→ **CONSIGNES**:
1. Relevez tous les nombres écrits en chiffres dans l'extrait sur les femmes indigènes de Colombie.
2. Recopiez l'extrait sur les femmes indigènes de Colombie en commençant par « En Colombie, pendant » et en terminant par « jugés et condamnés. ».
3. D'après l'extrait sur les femmes indigènes de Colombie, à quelle communauté appartenait la jeune fille de 12 ans ?

→ **EXTRAIT DU DOCUMENT**:
────────────────

Rassemblement de protestation de femmes indigènes.
En Colombie, pendant le conflit armé, les femmes indigènes ont été régulièrement victimes de violences sexuelles de la part de membres de la force publique. En juin 2020, 7 militaires avaient violé une jeune fille de 12 ans de la communauté Embera Katío. Malgré l’indignation suscitée par ce viol, il a fallu attendre plus d’un an pour que ses auteurs soient jugés et condamnés.

────────────────

→ **DONNÉES AFFICHÉES**:
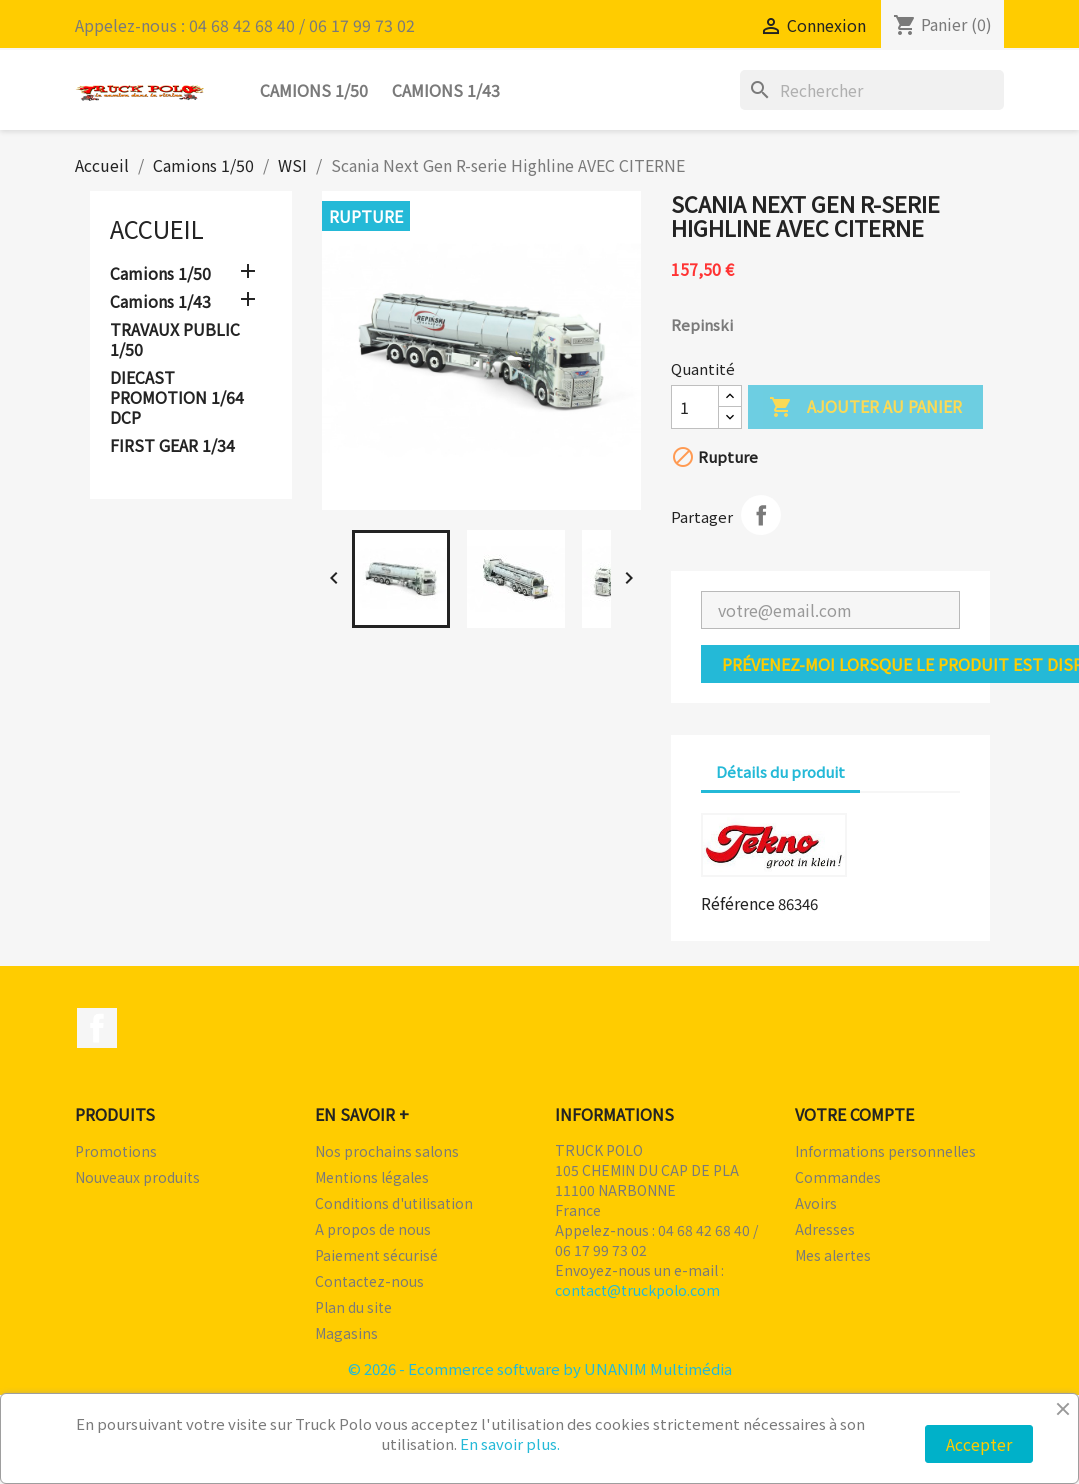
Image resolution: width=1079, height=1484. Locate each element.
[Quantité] (695, 407)
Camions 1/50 (314, 90)
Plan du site (353, 1307)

────────────────

→ **RÉPONSES ATTENDUES**:
1. 2020, 7, 12

2.
En Colombie, pendant le conflit armé, les femmes indigènes ont été régulièrement victimes de violences sexuelles de la part de membres de la force publique. En juin 2020, 7 militaires avaient violé une jeune fille de 12 ans de la communauté Embera Katío. Malgré l’indignation suscitée par ce viol, il a fallu attendre plus d’un an pour que ses auteurs soient jugés et condamnés.

3. À la communauté Embera Katío.